▶ [TASK DESCRIPTION]: For the lines from the one with "Image resolution: width=1435" to the end of the listing below, both ends included, give an exact copy and nothing more. Do not copy pictures.

▶ [THE DATA]:
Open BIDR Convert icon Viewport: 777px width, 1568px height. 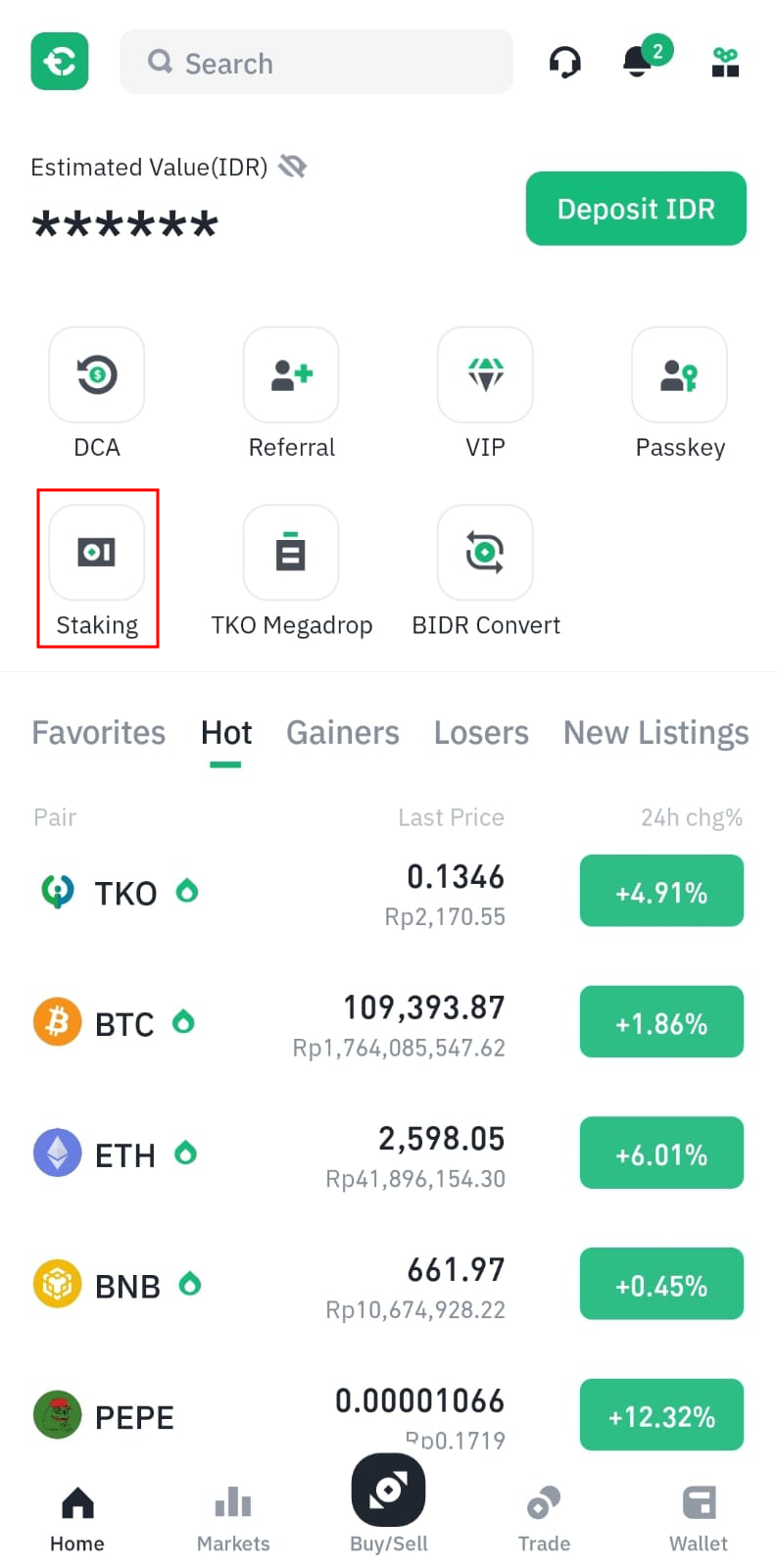pyautogui.click(x=485, y=552)
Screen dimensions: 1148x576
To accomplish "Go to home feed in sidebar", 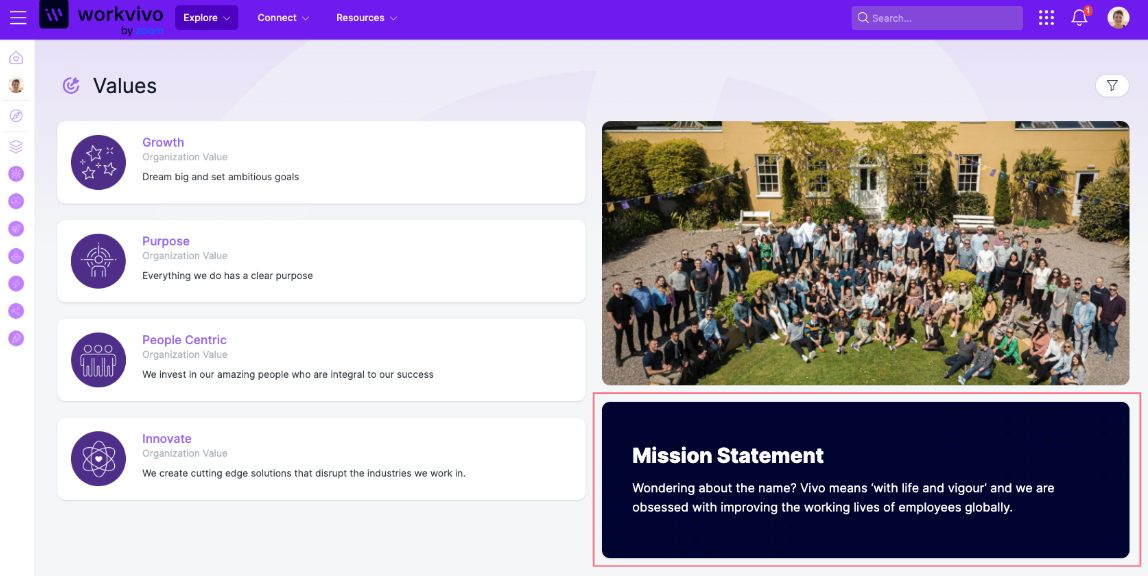I will 16,58.
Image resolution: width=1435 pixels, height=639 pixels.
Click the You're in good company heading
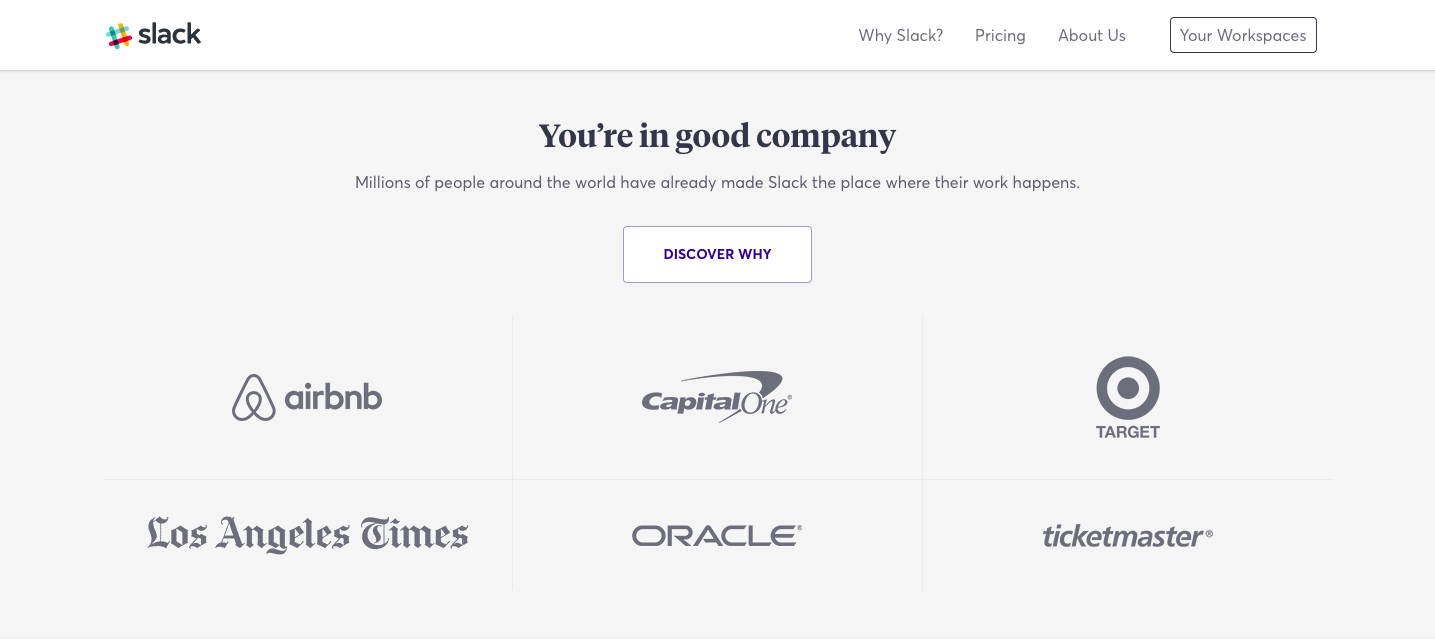click(717, 135)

▶ [EXERCISE OUTPUT]:
Image resolution: width=1435 pixels, height=639 pixels.
Click the You're in good company heading
click(717, 135)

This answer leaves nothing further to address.